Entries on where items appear
>>>

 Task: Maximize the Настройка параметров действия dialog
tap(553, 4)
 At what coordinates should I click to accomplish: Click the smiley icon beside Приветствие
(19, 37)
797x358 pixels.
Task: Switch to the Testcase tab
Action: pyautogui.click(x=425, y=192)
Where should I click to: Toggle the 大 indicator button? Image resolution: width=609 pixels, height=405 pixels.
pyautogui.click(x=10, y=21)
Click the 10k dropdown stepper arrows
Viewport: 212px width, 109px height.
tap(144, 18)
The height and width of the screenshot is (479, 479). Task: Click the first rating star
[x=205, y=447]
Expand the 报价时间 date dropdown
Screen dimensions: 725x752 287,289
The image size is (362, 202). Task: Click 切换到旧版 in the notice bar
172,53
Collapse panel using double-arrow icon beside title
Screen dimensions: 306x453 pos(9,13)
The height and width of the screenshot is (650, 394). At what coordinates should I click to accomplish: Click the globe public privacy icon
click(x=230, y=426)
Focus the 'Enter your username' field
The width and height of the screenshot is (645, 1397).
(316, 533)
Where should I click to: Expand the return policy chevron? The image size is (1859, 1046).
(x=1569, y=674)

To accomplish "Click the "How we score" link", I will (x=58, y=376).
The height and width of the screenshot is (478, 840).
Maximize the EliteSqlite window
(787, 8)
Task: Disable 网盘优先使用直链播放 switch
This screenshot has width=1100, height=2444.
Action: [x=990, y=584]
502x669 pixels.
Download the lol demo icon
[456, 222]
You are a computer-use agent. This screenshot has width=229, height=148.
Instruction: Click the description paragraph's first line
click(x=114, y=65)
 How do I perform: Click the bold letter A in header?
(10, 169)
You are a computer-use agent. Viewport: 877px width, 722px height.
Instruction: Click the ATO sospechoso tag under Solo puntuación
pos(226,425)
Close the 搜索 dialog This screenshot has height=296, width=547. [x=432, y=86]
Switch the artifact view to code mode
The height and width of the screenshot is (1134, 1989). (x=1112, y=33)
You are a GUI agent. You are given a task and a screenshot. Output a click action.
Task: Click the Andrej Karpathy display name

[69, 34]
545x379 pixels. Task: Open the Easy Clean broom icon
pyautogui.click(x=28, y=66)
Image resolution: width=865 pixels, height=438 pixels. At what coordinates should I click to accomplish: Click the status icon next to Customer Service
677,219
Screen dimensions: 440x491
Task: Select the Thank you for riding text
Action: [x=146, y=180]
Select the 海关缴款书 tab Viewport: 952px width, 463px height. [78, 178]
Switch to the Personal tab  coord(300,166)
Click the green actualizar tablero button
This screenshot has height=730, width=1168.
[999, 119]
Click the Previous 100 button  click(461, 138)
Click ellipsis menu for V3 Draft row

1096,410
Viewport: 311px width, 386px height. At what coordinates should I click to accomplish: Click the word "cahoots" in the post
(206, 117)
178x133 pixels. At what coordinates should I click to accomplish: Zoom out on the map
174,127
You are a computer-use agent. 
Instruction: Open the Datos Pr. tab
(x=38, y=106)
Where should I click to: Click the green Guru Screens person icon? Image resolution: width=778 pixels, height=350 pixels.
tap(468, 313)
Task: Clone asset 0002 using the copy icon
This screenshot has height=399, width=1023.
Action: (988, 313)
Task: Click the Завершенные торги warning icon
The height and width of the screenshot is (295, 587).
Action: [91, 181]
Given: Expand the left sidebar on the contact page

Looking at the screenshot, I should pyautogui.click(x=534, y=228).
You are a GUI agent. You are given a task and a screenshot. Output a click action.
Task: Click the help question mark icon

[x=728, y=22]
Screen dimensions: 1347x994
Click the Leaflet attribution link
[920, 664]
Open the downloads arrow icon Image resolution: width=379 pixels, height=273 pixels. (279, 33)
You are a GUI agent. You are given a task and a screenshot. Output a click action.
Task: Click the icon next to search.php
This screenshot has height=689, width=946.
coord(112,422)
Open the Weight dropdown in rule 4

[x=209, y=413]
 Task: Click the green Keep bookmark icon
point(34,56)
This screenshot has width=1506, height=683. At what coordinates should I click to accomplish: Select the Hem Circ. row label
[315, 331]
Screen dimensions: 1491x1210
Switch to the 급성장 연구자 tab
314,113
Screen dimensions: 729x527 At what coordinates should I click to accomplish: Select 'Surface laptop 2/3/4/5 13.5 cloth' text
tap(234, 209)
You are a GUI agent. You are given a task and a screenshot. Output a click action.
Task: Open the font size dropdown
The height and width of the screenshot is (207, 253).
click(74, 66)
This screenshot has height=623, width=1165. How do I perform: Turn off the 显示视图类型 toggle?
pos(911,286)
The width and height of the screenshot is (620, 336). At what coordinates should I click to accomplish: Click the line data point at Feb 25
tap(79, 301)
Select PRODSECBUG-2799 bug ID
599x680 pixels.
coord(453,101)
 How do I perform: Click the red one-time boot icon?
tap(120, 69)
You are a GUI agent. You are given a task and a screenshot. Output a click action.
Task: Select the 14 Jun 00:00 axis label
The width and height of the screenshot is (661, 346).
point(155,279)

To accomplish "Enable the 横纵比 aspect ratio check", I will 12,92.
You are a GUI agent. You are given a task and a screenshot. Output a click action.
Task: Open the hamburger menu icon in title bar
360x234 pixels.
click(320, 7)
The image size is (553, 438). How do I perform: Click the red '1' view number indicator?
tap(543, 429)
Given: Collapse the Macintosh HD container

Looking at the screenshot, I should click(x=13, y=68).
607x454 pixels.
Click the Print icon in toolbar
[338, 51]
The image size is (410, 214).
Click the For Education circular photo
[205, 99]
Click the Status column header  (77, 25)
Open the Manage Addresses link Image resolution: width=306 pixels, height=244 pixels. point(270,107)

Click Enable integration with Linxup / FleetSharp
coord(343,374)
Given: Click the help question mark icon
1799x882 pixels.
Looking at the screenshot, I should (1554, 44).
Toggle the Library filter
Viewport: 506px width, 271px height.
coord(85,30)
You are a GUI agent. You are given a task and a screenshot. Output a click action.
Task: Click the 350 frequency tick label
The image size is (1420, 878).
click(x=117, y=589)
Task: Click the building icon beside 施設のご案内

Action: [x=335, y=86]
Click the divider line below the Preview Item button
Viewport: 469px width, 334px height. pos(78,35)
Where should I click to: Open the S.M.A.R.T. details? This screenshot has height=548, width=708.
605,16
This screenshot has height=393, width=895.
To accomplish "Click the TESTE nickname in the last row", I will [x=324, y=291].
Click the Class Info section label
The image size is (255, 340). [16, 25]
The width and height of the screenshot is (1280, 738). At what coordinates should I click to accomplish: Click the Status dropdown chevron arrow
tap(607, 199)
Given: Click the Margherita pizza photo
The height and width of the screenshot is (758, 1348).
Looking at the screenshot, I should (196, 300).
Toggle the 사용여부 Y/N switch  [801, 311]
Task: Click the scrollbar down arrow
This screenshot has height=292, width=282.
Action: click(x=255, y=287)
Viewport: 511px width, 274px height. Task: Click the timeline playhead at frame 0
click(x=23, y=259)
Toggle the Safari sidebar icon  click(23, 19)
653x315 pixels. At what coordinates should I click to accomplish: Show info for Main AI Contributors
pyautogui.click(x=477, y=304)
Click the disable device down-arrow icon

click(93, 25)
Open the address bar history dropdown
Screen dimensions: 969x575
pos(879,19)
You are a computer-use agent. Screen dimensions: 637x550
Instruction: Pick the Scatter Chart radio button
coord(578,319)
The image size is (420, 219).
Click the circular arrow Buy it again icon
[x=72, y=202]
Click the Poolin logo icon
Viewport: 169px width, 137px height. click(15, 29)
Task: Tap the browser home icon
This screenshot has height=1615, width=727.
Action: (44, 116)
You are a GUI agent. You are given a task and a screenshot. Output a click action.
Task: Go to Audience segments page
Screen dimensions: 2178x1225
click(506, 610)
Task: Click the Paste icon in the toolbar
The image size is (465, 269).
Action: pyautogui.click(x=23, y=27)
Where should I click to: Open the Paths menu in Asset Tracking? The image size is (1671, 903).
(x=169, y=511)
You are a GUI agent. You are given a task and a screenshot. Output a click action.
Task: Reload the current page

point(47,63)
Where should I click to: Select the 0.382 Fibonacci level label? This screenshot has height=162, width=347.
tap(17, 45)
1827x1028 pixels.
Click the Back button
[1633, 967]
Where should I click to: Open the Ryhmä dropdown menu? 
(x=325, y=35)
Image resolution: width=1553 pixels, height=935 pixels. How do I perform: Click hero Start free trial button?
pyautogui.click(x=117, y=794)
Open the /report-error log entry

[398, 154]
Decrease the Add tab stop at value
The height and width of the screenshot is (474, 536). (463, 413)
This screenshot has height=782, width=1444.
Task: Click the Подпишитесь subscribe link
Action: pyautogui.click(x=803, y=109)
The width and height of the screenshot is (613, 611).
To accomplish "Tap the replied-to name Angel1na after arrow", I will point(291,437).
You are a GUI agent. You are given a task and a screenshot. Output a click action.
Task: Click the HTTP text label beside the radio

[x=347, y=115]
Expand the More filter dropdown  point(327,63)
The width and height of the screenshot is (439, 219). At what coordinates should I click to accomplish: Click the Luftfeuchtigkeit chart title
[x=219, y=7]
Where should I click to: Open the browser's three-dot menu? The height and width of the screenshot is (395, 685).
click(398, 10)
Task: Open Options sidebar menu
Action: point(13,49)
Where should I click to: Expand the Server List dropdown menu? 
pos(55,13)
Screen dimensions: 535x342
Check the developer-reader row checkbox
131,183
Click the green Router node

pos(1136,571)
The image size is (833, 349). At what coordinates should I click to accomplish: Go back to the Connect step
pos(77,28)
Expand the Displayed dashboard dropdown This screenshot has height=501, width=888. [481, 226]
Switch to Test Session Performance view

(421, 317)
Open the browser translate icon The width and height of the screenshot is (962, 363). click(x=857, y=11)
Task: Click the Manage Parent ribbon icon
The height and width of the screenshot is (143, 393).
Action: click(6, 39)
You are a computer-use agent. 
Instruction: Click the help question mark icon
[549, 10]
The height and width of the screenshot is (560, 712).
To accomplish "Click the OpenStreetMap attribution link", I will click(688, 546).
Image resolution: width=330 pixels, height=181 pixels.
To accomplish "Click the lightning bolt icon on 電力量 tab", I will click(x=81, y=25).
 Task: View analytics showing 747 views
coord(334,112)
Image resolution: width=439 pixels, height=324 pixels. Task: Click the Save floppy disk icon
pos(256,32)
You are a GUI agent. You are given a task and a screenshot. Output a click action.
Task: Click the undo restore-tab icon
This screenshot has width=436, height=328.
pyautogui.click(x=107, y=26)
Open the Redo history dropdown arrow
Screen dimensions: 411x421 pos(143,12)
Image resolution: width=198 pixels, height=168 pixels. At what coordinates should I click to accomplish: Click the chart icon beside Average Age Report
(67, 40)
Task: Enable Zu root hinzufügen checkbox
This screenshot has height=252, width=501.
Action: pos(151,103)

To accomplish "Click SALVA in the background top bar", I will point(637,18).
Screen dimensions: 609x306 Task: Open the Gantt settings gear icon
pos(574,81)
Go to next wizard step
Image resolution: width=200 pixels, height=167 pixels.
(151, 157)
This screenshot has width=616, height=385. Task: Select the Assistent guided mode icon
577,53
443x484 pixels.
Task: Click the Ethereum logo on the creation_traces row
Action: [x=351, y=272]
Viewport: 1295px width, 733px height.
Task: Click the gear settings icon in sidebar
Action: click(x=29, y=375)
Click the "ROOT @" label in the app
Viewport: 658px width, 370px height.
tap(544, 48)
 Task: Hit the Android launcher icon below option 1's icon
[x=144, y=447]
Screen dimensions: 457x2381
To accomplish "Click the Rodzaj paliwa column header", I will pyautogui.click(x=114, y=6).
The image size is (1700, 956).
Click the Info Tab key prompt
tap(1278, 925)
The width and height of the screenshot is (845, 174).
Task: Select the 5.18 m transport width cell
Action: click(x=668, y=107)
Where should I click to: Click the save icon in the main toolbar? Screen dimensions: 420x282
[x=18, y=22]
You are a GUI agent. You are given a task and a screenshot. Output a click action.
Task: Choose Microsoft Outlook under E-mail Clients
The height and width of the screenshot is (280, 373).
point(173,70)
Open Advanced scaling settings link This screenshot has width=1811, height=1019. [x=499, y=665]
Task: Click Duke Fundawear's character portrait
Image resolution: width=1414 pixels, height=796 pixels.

<<<

What you need to do:
Copy the data verbatim, everything from the line containing "Where should I click to: Select" down to the line containing "Action: pyautogui.click(x=803, y=109)", with both of those lines included.

Answer for the task:
Where should I click to: Select the 0.382 Fibonacci level label? This screenshot has height=162, width=347.
tap(17, 45)
1827x1028 pixels.
Click the Back button
[1633, 967]
Where should I click to: Open the Ryhmä dropdown menu? 
(x=325, y=35)
Image resolution: width=1553 pixels, height=935 pixels. How do I perform: Click hero Start free trial button?
pyautogui.click(x=117, y=794)
Open the /report-error log entry

[398, 154]
Decrease the Add tab stop at value
The height and width of the screenshot is (474, 536). (463, 413)
This screenshot has height=782, width=1444.
Task: Click the Подпишитесь subscribe link
Action: pyautogui.click(x=803, y=109)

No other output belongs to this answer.